As it turns out the problems we had were not actually GlusterFS but rather a kernel problem. Even so, I learned quite a bit about GlusterFS and would like to take the opportunity to share some of my experiences.

The first time I used GlusterFS was way back on version 3.4.2. Needless to say – it’s come a very long way since then and I’m pleasantly surprised. Impressed almost. Most of our clusters (we run two in-house, both 2 x pure replica, a 4 x replica for one customer which insists that even if three of their four nodes goes down completely they still want to be operational, and a few other 2 x 2 replica-distributes for other customers) are now on version 3.7.14. We haven’t yet made the jump to the 3.8 series and that is likely not going to happen until at least a few minor versions in.

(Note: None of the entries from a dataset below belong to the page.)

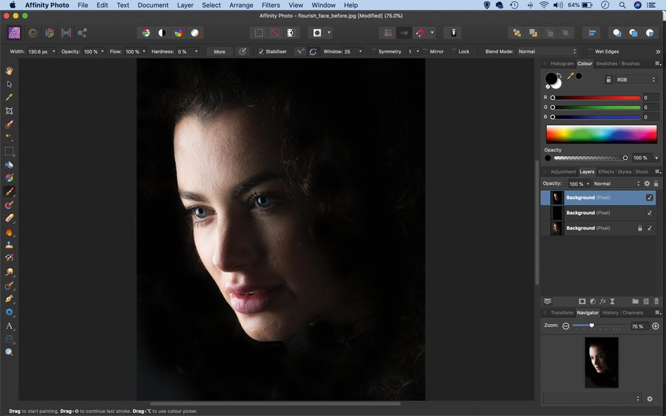Select the Text tool
Image resolution: width=666 pixels, height=416 pixels.
(x=9, y=326)
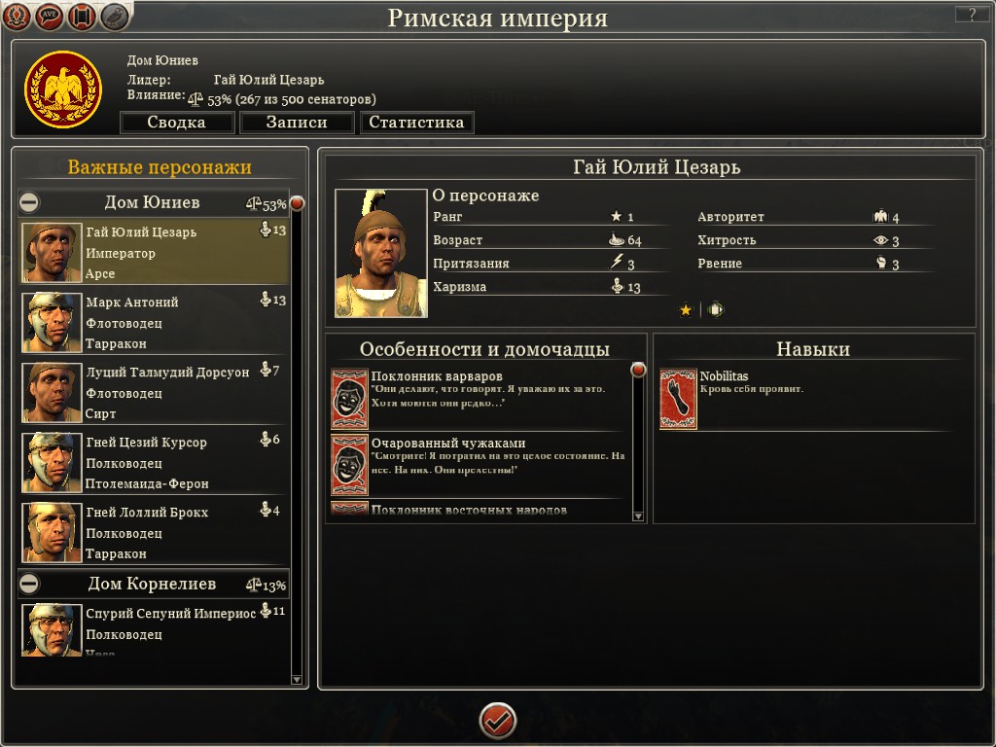Select Марк Антоний in character list
This screenshot has width=996, height=747.
click(155, 322)
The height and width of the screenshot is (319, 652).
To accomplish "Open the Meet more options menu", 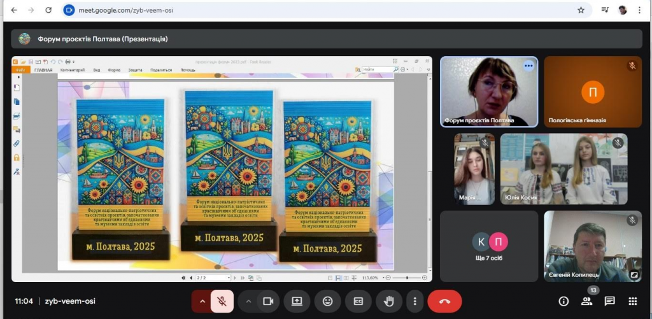I will [415, 301].
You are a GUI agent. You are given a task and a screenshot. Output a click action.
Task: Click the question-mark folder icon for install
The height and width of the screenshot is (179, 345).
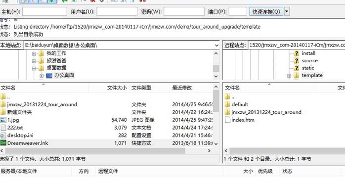coord(297,53)
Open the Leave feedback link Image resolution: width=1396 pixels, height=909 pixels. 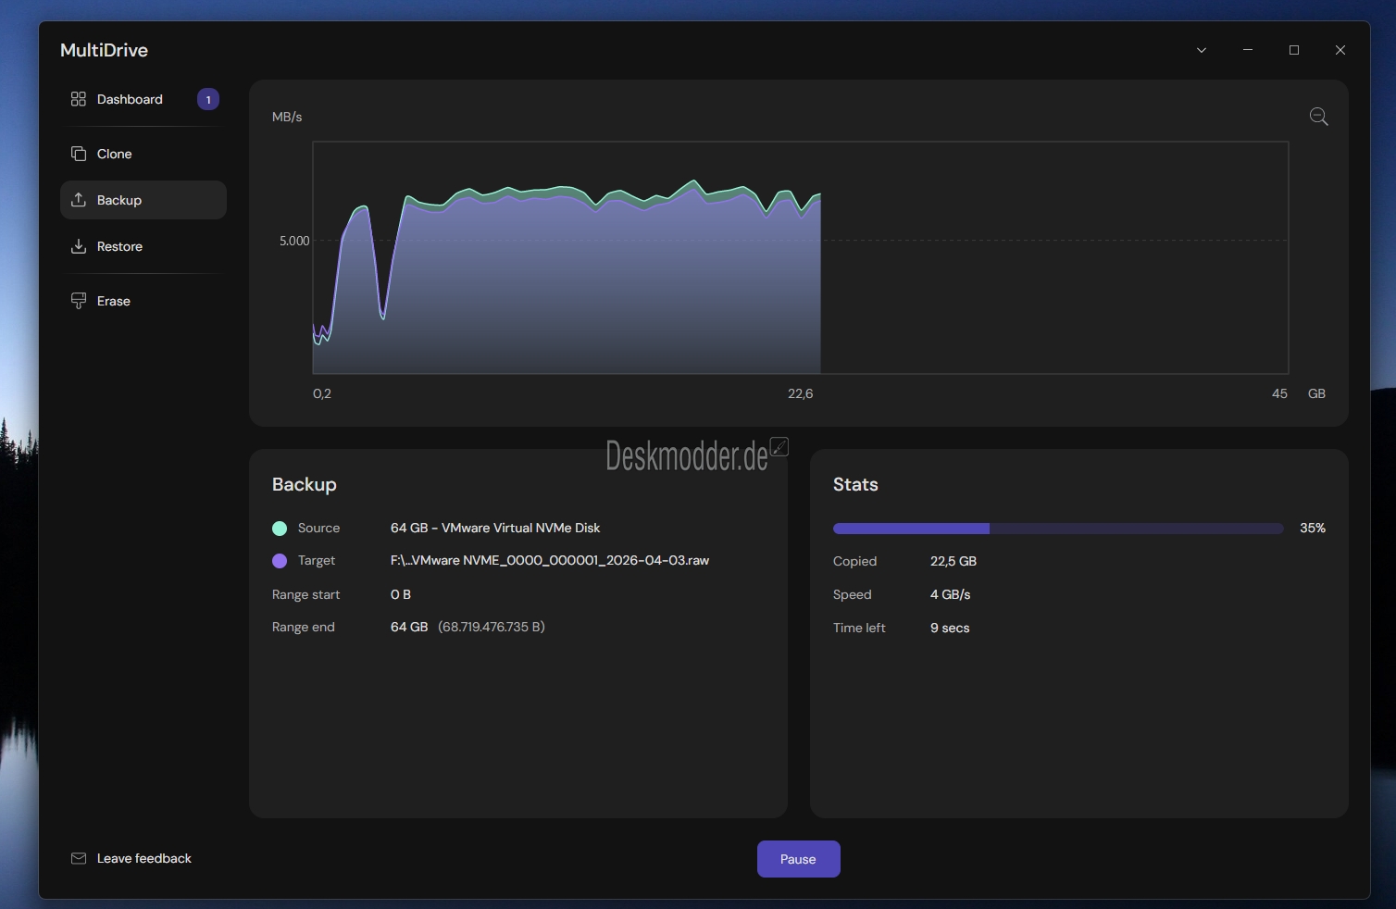tap(143, 858)
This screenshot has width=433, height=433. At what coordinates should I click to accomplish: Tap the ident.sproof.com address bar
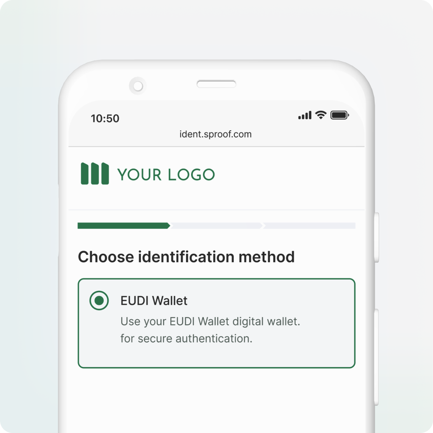(215, 134)
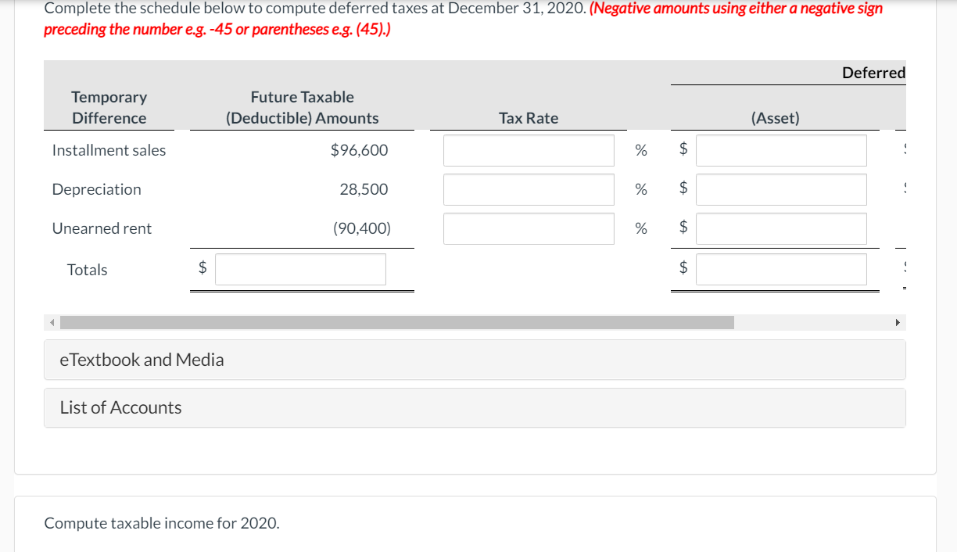Click the Deferred header label

coord(874,72)
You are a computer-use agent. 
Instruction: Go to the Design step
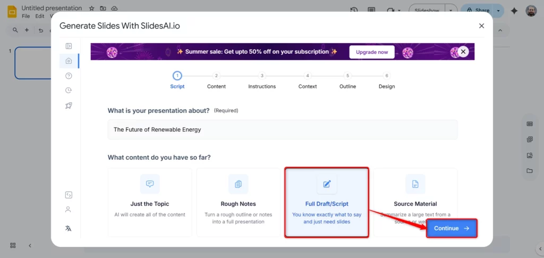(387, 76)
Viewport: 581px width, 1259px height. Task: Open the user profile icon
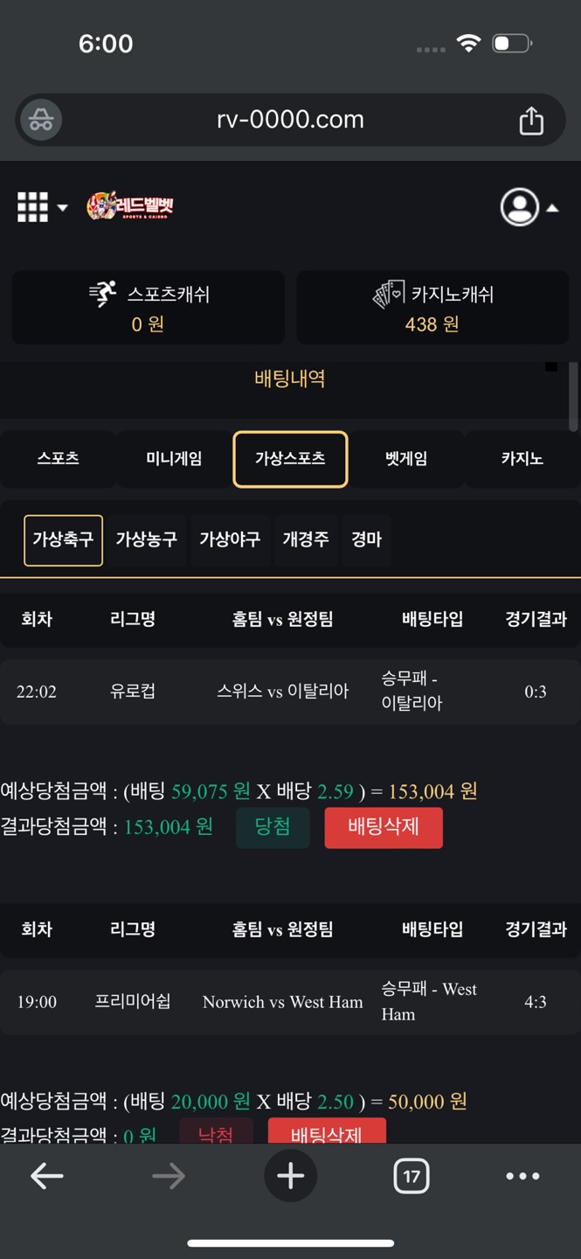pyautogui.click(x=519, y=207)
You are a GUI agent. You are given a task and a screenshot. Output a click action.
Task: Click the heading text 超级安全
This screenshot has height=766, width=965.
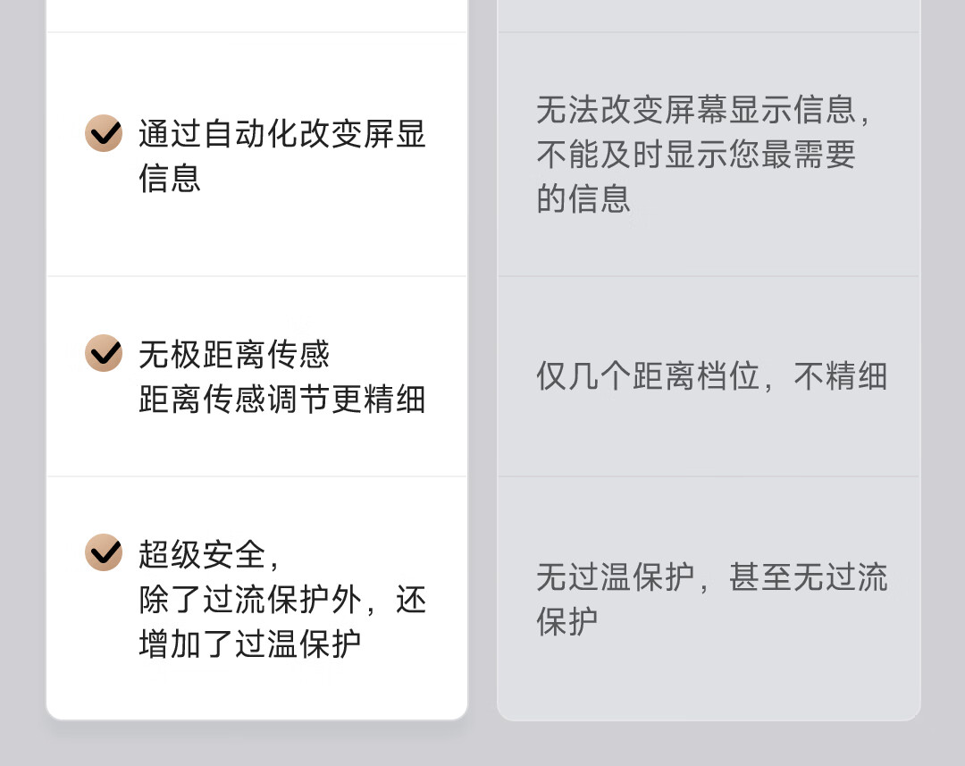click(x=202, y=554)
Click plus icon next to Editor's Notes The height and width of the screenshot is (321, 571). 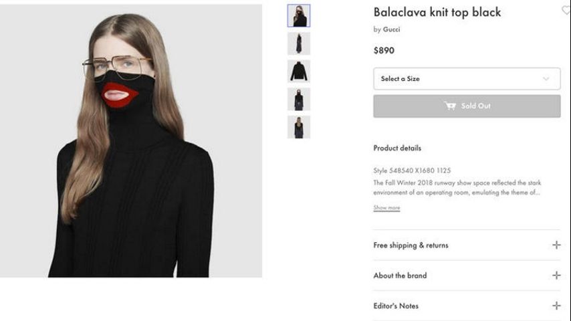556,306
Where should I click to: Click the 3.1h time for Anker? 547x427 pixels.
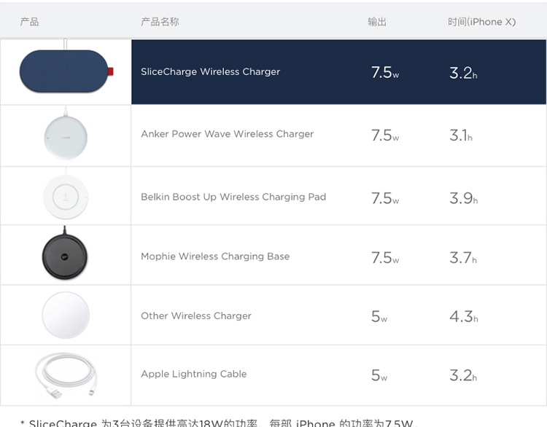click(461, 136)
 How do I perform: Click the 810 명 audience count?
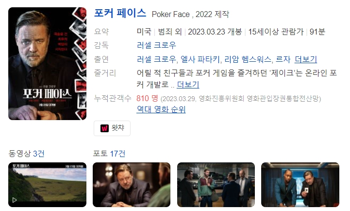[x=147, y=98]
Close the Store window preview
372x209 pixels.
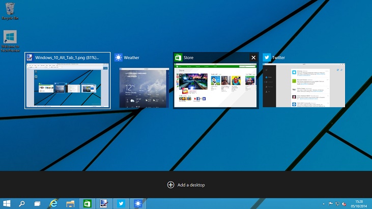coord(253,58)
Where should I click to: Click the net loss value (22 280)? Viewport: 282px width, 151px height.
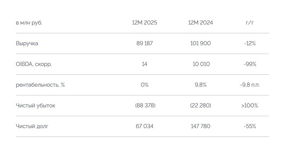click(201, 106)
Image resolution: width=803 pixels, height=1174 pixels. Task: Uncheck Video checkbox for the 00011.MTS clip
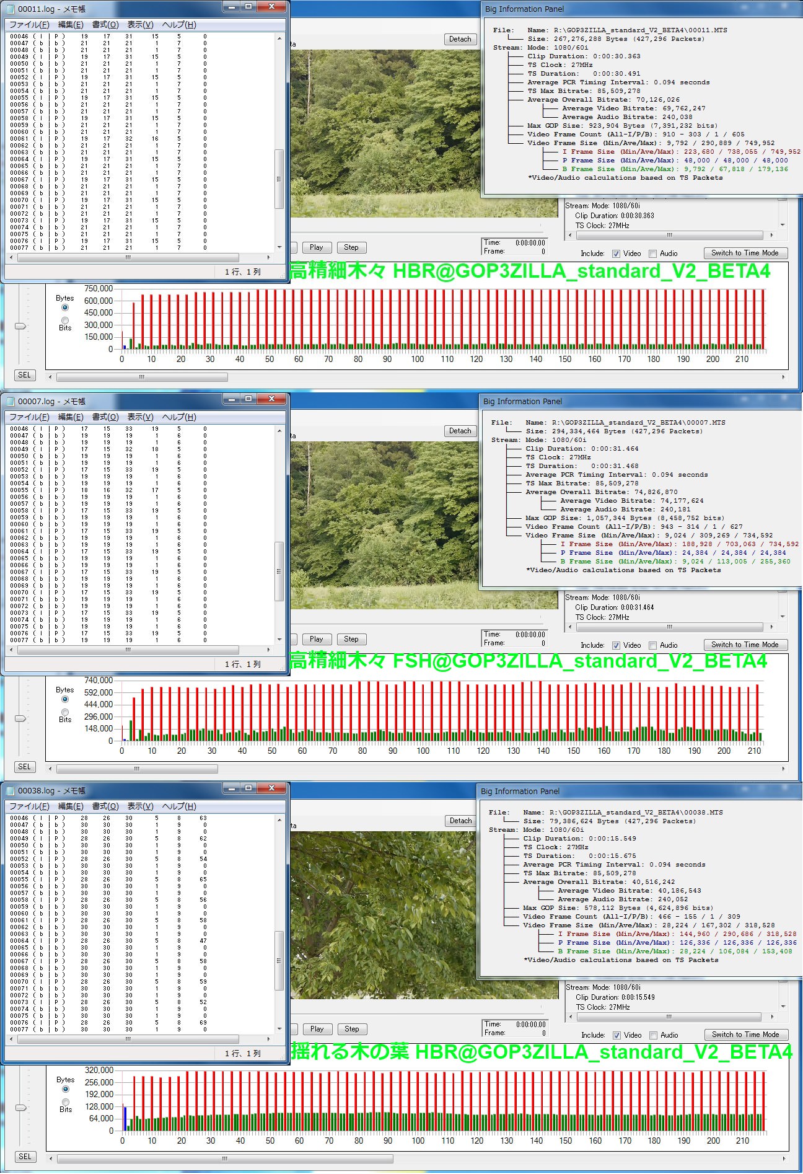click(x=616, y=254)
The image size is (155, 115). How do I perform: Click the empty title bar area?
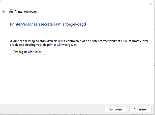point(76,4)
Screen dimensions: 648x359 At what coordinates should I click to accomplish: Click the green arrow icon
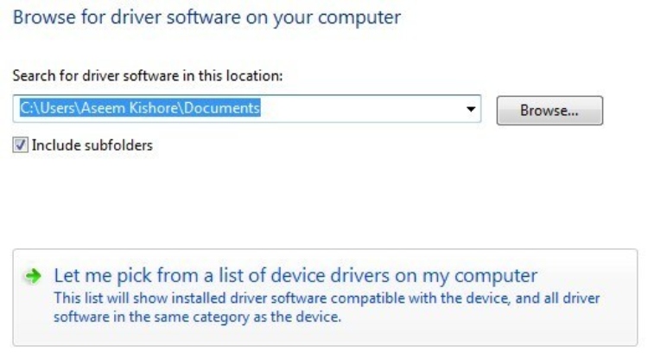(33, 276)
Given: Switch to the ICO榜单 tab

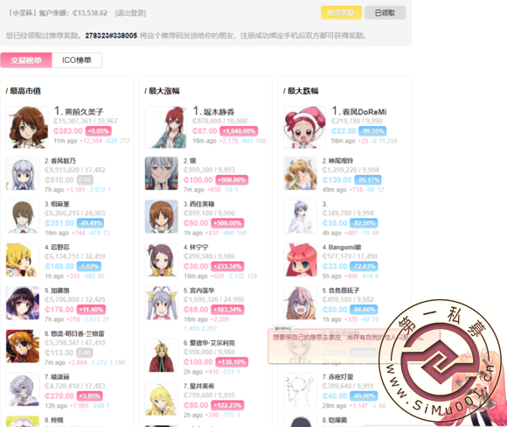Looking at the screenshot, I should 77,60.
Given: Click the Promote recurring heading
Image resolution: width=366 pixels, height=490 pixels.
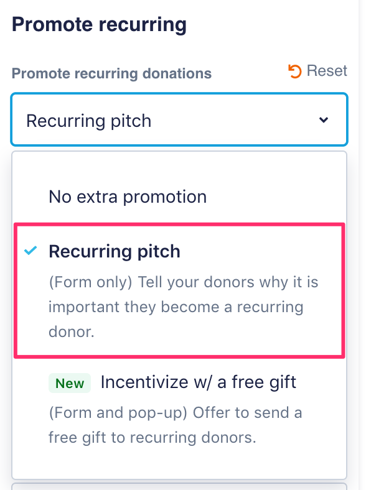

As things stand in the aftermath of the kernel problem we picked up on a few optimization “tricks”, as well as some general pieces of advise as to avoid split brain, and a few split-brain scenarios that can be tricky to figure out, along with some coding tricks to deal with this. This is likely to span multiple blog entries.

It’s not always GlusterFS

We had quite a bit of back and forth, we tracked a “partially faulty” drive that would chow requests – we replaced that – things improved. A lot. But it was still nowhere perfect.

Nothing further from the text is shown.